Was bedeutet Insulinresistenz?
Bei einer Insulinresistenz reagieren die Körperzellen schlechter auf Insulin. Die Bauchspeicheldrüse muss deshalb zunächst mehr Insulin ausschütten, damit der Blutzucker in die Zellen gelangen kann. Das kann lange unbemerkt bleiben. Der Blutzucker ist möglicherweise noch normal, während die Insulinwerte bereits erhöht sind.
Wie wird der HOMA‑IR berechnet?
Für den HOMA‑IR werden zwei Nüchternwerte benötigt:
- Nüchternblutzucker
- Nüchterninsulin
Je höher der HOMA‑IR, desto eher kann eine Insulinresistenz vorliegen. Einen einheitlichen Grenzwert gibt es allerdings nicht: Die Bewertung hängt unter anderem vom Labor, den verwendeten Einheiten und der individuellen Situation ab.

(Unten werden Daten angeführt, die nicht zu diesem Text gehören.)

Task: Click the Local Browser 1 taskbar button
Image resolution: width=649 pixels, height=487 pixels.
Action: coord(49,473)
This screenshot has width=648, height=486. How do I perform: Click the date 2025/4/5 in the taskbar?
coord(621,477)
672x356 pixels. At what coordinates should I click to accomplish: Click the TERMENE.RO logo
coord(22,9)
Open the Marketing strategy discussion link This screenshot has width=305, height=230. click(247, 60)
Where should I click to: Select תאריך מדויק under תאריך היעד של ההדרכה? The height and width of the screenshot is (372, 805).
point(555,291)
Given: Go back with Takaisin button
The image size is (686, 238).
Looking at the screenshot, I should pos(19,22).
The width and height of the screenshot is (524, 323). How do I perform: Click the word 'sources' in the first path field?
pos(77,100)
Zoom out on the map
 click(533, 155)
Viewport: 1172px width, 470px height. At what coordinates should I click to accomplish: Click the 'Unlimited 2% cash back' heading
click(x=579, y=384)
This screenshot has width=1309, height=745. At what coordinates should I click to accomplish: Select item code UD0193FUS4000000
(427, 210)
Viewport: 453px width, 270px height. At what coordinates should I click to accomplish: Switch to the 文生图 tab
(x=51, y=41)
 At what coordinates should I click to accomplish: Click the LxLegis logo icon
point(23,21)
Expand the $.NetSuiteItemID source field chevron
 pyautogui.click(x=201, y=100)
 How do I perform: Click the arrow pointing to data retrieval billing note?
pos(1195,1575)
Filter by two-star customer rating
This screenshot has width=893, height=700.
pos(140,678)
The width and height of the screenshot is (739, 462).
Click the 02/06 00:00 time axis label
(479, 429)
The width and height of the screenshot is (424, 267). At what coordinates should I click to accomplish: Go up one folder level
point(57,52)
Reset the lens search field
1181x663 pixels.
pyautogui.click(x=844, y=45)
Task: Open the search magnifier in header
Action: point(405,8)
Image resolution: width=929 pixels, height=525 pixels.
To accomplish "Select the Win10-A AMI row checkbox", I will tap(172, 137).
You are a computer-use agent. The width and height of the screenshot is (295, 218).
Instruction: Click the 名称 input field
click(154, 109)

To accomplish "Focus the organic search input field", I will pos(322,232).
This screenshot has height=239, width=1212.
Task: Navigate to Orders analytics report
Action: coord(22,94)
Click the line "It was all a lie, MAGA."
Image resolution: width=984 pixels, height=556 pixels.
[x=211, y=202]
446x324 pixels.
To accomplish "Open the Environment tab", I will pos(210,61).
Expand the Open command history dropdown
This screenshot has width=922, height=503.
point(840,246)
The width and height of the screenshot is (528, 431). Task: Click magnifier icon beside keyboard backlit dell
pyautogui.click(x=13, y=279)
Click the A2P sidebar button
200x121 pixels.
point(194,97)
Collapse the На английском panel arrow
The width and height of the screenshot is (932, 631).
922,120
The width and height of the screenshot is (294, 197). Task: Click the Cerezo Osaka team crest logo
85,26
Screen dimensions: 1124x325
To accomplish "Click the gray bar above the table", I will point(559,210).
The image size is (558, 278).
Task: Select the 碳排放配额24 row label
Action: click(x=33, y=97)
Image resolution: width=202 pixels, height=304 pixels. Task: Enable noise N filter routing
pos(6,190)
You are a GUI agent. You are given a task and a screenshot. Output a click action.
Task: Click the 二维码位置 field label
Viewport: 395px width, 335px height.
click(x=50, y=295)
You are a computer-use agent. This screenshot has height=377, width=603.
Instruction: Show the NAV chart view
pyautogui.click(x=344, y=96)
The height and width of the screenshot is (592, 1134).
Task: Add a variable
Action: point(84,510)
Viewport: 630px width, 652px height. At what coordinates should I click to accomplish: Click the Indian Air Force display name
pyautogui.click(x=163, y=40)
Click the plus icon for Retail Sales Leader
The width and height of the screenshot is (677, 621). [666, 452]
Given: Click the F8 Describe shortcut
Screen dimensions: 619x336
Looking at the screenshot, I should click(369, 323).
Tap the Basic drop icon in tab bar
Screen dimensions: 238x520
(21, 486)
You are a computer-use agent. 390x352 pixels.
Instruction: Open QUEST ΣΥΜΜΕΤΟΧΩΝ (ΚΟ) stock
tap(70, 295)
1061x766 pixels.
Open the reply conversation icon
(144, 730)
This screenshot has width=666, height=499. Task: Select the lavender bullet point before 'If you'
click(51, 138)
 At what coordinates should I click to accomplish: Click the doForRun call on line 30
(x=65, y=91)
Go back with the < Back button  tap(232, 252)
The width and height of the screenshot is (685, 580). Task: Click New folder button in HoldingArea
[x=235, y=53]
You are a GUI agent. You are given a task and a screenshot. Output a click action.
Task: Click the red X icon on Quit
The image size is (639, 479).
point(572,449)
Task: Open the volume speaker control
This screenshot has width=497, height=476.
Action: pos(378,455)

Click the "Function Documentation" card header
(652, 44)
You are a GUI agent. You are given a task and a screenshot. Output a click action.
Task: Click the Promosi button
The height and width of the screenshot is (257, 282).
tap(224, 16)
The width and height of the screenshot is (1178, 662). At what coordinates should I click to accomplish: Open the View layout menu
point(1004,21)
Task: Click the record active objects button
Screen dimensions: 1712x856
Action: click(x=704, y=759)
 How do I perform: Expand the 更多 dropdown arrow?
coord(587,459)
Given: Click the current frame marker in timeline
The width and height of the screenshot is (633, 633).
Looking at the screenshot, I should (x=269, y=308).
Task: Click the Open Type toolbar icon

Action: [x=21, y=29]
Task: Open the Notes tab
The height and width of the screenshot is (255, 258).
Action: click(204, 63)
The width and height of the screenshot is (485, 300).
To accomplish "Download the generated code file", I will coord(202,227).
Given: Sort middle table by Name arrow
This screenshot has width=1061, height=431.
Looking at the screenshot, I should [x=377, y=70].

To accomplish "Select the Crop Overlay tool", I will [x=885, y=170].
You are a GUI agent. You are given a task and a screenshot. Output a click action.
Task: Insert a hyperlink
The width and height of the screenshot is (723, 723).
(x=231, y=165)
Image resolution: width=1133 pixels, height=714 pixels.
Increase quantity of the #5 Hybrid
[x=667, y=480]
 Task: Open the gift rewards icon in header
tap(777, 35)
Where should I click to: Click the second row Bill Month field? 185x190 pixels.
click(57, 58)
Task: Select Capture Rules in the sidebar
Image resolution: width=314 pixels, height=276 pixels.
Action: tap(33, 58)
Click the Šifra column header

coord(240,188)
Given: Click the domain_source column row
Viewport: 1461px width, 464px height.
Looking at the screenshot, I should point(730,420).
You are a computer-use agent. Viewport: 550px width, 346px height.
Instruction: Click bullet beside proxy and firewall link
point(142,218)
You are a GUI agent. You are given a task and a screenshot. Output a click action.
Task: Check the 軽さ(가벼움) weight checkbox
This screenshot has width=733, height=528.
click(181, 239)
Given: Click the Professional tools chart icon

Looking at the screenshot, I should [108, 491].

Warum ist der Wert bei Übergewicht relevant?
Ein erhöhter HOMA‑IR kann auf ein erhöhtes Risiko für Prädiabetes, Diabetes Typ 2 und das Metabolische Syndrom hinweisen. Gewichtsabnahme, Bewegung und eine Verbesserung der Ernährung können die Insulinempfindlichkeit häufig verbessern. Auch GLP‑1-Medikamente können den Stoffwechsel positiv beeinflussen.
Der HOMA‑IR ist aber nur ein Puzzleteil und sollte immer ärztlich eingeordnet werden.